PETER: Atlantic Canada’s growing interest in architecture is both exciting and reflective of a new generation of Nova Scotians who are invested in the province’s success and growth. While Nova Scotia has long embraced architecture rooted in heritage and history, there is also evolution: the existing architecture landscape is being enhanced by new or re-invented buildings that enrich instead of compete with it. An example of this is the Halifax Central Library, which shows that world-class architecture does not have to take away from the heritage of a city but rather can act to support it. I truly love and respect heritage architecture, and I feel it should be preserved, but at the same time I feel that buildings must be of their time as well as their place.
[EDIT]: Congratulations on being named one of the world’s most promising practices by Wallpaper*. PETER: Thank you! Being recognized by Wallpaper* is an incredible accolade for our firm. Wallpaper* conducts an annual survey of world architecture and selects up to 15 firms that are making a difference and show promise. We were thrilled to be the only firm from Canada to be featured in the current directory. As a selected firm, we flew to Berlin for a photo shoot and met with other exceptional and groundbreaking architecture firms from around the globe. It was inspiring to speak with other young architects advocating for design excellence: we connected over the different and common experiences that young architects experience in varying cultures and geographic climates.
[EDIT]: Your Back Bay Studio and Back Bay Joinery Shops are incredible. Can you tell us more about this experience of designing and building what is now your home and studio?
PETER: They are the response to my desire to develop a unique career for myself that would enable me to continue to practise as an architect without giving up my love of carpentry, cabinetry and construction. While completing my professional architectural internship with Omar Gandhi, I realized I would need to make some bold steps for myself if I were to realize this vision of practice. When I made the move to design, build and establish my own studio, I had extremely limited resources. I built nearly the entire studio by myself (with some occasional, deeply appreciated help from a few friends along the way)! Originally, the intention was to create a space where both architecture and craft could be created in parallel, and we had our woodshop right in the studio. This worked well for about a year until our growing clientele made it clear we needed additional buildings to keep up with the workload (a good problem to have)! We built the Back Bay Joinery Shops that now house the craft aspect of our work, and the Back Bay Studio houses the architectural aspects.
[EDIT]: Can you tell us about some of the projects you are working on now?
PETER: Because our firm offers both design and construction services, we are always busy with projects in one or both aspects. We currently have several projects in construction, including two waterfront projects in rural Nova Scotia, an island project in Ontario and an innovative residence in the Halifax core. In architecture we are currently engaged in designing several projects, including an inventive compact residence in New Brunswick containing compelling steel structures, a multi-generation mixed-use farm project in rural Ontario and a meditative and restorative residence in Terence Bay.
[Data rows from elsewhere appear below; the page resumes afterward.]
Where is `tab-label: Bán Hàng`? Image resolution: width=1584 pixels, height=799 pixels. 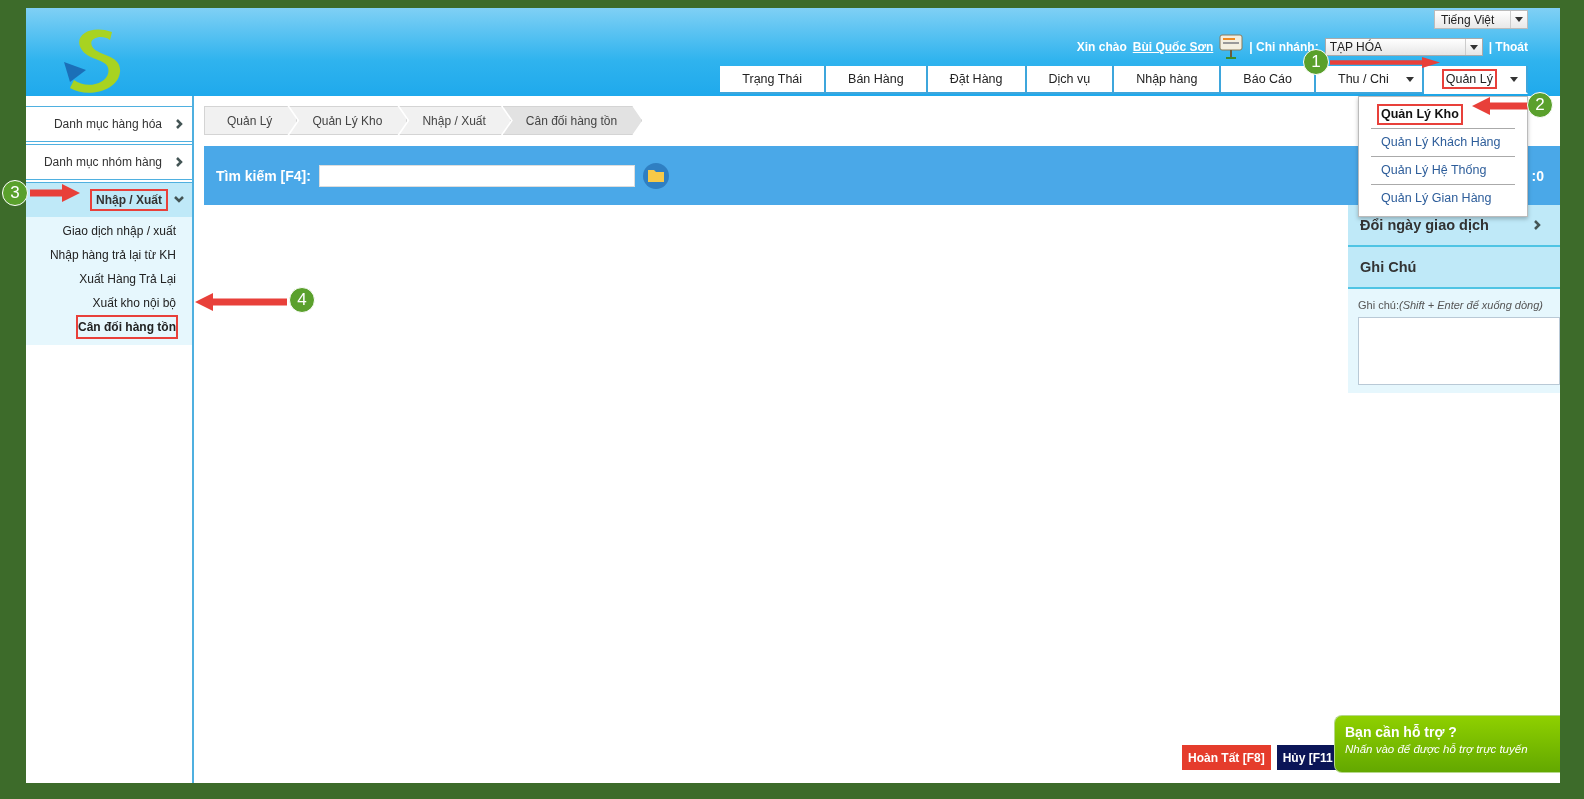
tab-label: Bán Hàng is located at coordinates (876, 79).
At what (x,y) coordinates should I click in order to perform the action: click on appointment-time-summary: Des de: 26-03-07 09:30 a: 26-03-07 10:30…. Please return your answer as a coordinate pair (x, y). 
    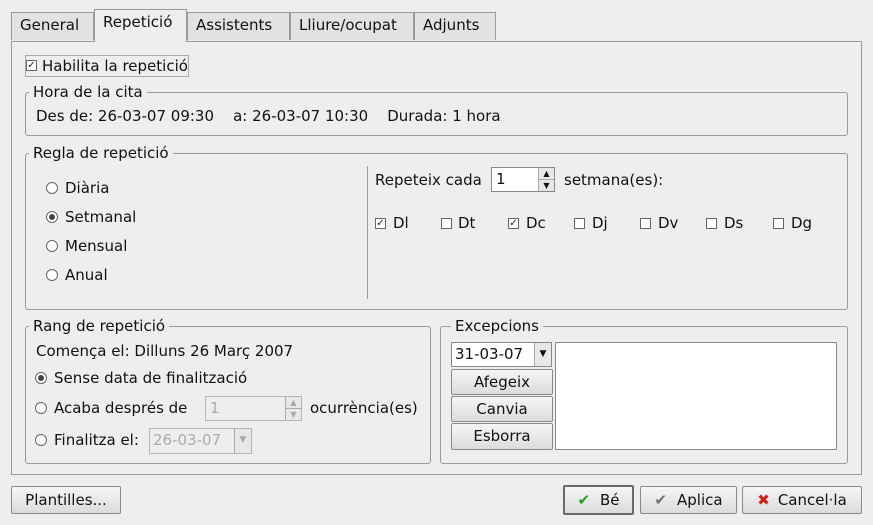
    Looking at the image, I should click on (268, 116).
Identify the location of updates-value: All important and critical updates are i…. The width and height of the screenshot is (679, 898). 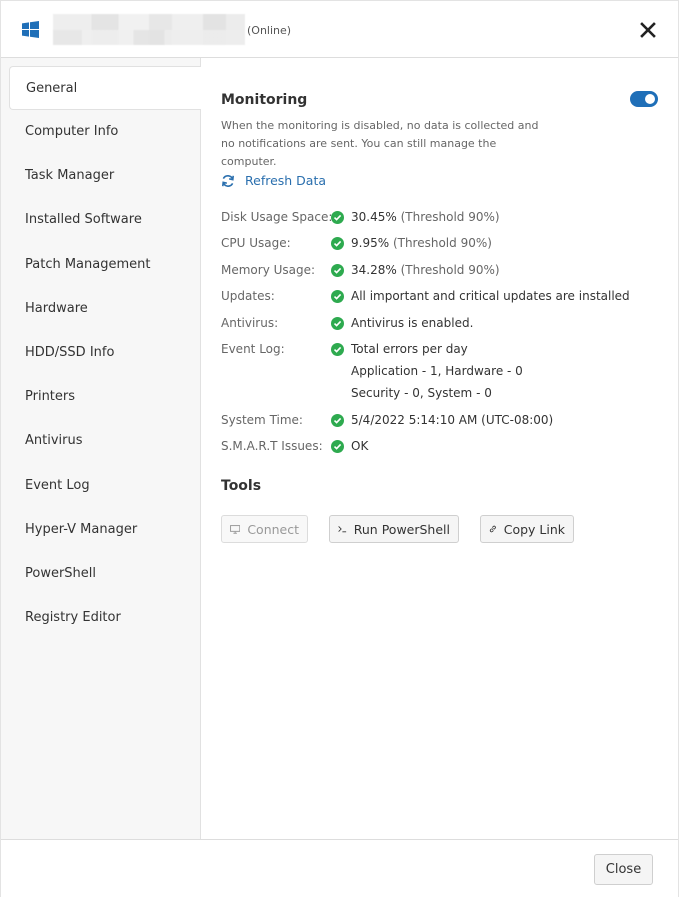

[EDIT]: When you think back to that lonely, stressful, albeit rewarding time when you were building your firm five years ago, could you have ever imagined the success you are experiencing today?
PETER: Absolutely not! It has been a whirlwind experience that I could have never dreamed of. Of course, I envisioned success, but I didn’t fully visualize what that could look like. Today, we are growing at an exponential rate, I work with an exceptional team of talented, dedicated professionals, and we are grateful to be receiving accolades from the architecture community. I feel incredibly fortunate.